TASK BRIEF: Look below for the line containing "Enable the Screen"; from there through the line containing "Click the px", both lines included, please set down each line exactly and nothing else.

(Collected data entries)
______________________________

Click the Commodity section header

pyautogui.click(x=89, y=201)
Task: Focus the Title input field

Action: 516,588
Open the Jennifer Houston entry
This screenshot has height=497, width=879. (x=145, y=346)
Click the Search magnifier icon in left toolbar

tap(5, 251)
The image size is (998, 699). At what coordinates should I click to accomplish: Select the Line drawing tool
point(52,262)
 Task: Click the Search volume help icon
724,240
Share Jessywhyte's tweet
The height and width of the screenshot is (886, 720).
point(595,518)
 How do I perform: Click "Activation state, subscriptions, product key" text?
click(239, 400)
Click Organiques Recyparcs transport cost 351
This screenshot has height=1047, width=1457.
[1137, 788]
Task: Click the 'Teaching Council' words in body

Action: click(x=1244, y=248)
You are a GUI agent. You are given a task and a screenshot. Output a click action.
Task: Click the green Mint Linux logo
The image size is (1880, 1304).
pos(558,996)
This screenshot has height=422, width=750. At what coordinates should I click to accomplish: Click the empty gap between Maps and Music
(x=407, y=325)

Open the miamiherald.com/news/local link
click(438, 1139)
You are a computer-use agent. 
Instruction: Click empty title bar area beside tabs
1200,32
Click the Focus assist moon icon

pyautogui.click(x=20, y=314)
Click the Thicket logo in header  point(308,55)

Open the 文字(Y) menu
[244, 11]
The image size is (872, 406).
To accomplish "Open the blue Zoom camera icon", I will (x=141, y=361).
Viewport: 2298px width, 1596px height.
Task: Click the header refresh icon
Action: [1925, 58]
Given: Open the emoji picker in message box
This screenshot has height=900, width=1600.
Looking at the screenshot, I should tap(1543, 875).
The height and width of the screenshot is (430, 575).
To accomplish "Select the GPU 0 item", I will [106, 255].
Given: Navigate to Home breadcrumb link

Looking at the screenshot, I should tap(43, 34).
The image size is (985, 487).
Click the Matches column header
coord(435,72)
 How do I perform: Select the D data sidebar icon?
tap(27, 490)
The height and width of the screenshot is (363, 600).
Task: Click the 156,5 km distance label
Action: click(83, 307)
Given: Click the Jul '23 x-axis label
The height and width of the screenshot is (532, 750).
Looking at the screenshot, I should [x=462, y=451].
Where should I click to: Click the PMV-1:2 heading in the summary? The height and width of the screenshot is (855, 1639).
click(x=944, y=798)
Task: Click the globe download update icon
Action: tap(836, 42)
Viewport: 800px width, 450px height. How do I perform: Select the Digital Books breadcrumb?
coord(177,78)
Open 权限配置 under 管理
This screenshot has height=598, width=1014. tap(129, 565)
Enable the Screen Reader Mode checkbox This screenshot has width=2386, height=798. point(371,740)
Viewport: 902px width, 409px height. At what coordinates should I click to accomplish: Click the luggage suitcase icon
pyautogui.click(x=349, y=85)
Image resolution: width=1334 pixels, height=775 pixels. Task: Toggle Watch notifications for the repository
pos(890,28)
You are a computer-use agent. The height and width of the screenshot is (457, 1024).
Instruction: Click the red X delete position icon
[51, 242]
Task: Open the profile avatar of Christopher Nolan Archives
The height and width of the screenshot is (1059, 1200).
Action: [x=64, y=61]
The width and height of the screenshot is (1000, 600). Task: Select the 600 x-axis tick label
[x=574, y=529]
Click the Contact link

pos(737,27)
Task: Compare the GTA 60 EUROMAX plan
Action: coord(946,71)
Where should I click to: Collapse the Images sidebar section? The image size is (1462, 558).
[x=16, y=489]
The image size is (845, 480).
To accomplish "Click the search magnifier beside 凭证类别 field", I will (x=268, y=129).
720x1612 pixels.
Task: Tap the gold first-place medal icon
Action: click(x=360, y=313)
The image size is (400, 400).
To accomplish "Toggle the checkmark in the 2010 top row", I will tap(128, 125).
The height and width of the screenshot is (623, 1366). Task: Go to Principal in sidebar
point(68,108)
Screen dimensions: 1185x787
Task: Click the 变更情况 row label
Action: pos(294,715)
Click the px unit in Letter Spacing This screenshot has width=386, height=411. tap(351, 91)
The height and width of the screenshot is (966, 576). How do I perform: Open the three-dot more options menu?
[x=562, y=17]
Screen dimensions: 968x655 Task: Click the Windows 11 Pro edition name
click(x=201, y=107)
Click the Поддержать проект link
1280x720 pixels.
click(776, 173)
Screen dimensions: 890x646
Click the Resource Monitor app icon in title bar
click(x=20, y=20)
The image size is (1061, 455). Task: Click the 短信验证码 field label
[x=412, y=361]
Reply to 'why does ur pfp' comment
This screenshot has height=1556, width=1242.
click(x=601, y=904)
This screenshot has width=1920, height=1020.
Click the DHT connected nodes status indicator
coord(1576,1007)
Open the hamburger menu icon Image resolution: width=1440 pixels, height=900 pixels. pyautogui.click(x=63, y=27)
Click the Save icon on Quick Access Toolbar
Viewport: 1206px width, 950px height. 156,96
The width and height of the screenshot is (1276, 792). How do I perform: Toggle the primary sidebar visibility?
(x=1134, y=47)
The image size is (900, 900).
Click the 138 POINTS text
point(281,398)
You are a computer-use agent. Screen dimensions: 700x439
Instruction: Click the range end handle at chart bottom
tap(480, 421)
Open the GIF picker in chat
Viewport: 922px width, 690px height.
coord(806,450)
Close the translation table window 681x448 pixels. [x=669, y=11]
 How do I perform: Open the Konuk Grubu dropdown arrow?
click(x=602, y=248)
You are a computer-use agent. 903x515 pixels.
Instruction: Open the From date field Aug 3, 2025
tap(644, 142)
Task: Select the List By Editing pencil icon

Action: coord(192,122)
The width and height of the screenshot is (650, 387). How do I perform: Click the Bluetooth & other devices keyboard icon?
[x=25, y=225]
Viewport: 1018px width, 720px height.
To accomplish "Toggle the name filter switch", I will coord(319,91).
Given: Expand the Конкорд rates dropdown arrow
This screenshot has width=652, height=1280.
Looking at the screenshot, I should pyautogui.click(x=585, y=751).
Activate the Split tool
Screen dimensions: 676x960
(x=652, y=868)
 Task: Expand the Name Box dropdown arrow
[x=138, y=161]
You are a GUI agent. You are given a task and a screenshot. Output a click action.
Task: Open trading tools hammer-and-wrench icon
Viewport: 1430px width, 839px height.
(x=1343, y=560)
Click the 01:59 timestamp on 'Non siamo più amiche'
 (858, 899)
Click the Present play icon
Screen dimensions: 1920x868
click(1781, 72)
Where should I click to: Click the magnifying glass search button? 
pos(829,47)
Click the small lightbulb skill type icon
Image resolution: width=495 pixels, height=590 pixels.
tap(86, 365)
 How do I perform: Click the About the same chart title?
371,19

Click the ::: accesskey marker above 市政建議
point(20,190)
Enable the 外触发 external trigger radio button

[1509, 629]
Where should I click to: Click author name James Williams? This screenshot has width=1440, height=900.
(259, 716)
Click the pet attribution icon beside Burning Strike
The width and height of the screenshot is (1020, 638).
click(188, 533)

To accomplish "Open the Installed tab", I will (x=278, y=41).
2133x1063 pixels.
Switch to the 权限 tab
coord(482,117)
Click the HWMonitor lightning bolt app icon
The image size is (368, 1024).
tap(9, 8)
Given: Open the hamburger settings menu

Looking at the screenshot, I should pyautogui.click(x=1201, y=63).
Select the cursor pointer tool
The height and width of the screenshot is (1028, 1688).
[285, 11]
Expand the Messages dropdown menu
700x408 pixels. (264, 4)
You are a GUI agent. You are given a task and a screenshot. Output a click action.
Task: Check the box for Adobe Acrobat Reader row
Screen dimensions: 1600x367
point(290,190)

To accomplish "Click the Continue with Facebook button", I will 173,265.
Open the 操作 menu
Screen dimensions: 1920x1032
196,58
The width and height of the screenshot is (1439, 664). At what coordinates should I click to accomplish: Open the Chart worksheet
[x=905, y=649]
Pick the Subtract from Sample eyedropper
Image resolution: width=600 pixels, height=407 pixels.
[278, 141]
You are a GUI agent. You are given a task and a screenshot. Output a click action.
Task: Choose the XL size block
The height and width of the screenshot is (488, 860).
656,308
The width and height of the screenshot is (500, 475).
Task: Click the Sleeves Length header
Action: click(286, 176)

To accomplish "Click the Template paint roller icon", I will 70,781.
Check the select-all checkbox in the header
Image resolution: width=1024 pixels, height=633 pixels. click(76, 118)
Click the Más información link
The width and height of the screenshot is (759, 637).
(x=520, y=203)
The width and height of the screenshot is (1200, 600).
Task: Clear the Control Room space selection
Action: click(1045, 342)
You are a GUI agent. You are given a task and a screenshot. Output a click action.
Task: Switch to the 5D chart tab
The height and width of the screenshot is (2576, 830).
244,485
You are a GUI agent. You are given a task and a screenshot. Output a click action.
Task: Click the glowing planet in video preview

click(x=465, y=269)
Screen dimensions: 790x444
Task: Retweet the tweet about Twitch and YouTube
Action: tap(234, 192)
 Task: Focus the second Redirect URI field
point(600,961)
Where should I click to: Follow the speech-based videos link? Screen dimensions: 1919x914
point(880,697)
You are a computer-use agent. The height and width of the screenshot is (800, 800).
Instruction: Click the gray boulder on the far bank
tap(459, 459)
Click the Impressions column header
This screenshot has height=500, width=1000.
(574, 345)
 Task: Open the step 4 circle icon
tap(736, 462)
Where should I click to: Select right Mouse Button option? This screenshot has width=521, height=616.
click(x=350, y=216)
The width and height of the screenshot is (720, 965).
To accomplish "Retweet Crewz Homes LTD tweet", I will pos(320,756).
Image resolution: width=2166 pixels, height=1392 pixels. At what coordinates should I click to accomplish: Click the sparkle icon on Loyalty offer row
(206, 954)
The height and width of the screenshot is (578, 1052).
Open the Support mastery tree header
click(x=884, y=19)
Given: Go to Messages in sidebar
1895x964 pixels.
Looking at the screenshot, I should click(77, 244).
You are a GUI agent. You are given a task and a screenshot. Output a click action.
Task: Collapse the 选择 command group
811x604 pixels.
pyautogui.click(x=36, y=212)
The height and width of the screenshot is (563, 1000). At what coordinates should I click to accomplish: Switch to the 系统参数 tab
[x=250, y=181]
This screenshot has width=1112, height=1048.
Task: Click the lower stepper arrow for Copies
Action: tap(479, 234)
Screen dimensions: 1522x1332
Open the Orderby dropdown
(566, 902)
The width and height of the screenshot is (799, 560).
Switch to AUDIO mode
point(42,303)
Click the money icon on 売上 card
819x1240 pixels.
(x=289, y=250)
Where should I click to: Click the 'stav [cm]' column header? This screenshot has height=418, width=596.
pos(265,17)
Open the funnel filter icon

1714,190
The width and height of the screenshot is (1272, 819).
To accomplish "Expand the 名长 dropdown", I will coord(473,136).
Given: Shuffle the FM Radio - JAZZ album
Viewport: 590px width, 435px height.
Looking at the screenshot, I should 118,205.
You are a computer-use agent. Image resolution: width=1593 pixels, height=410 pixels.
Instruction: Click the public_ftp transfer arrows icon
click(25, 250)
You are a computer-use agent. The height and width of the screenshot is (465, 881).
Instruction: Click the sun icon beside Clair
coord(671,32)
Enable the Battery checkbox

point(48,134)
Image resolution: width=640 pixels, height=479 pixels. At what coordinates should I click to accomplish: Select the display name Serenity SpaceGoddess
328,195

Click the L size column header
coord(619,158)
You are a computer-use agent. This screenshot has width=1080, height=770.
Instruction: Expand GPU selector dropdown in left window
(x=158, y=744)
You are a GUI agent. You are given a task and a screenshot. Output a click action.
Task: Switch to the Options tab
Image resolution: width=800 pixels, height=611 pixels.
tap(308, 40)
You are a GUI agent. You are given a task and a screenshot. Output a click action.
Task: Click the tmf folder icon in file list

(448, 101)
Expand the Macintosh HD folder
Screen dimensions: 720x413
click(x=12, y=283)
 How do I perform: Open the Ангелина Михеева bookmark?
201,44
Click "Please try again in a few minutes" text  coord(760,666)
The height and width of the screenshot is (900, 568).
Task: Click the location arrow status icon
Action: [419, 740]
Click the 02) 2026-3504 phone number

______________________________

RESPONSE TO THIS EXERCISE:
Enable the Screen Reader Mode checkbox This screenshot has width=2386, height=798. point(371,740)
Viewport: 902px width, 409px height. At what coordinates should I click to accomplish: Click the luggage suitcase icon
pyautogui.click(x=349, y=85)
Image resolution: width=1334 pixels, height=775 pixels. Task: Toggle Watch notifications for the repository
pos(890,28)
You are a computer-use agent. The height and width of the screenshot is (457, 1024).
Instruction: Click the red X delete position icon
[51, 242]
Task: Open the profile avatar of Christopher Nolan Archives
The height and width of the screenshot is (1059, 1200).
Action: [x=64, y=61]
The width and height of the screenshot is (1000, 600). Task: Select the 600 x-axis tick label
[x=574, y=529]
Click the Contact link

pos(737,27)
Task: Compare the GTA 60 EUROMAX plan
Action: coord(946,71)
Where should I click to: Collapse the Images sidebar section? The image size is (1462, 558).
[x=16, y=489]
The image size is (845, 480).
To accomplish "Click the search magnifier beside 凭证类别 field", I will (x=268, y=129).
720x1612 pixels.
Task: Tap the gold first-place medal icon
Action: click(x=360, y=313)
The image size is (400, 400).
To accomplish "Toggle the checkmark in the 2010 top row", I will tap(128, 125).
The height and width of the screenshot is (623, 1366). Task: Go to Principal in sidebar
point(68,108)
Screen dimensions: 1185x787
Task: Click the 变更情况 row label
Action: pos(294,715)
Click the px unit in Letter Spacing This screenshot has width=386, height=411. tap(351, 91)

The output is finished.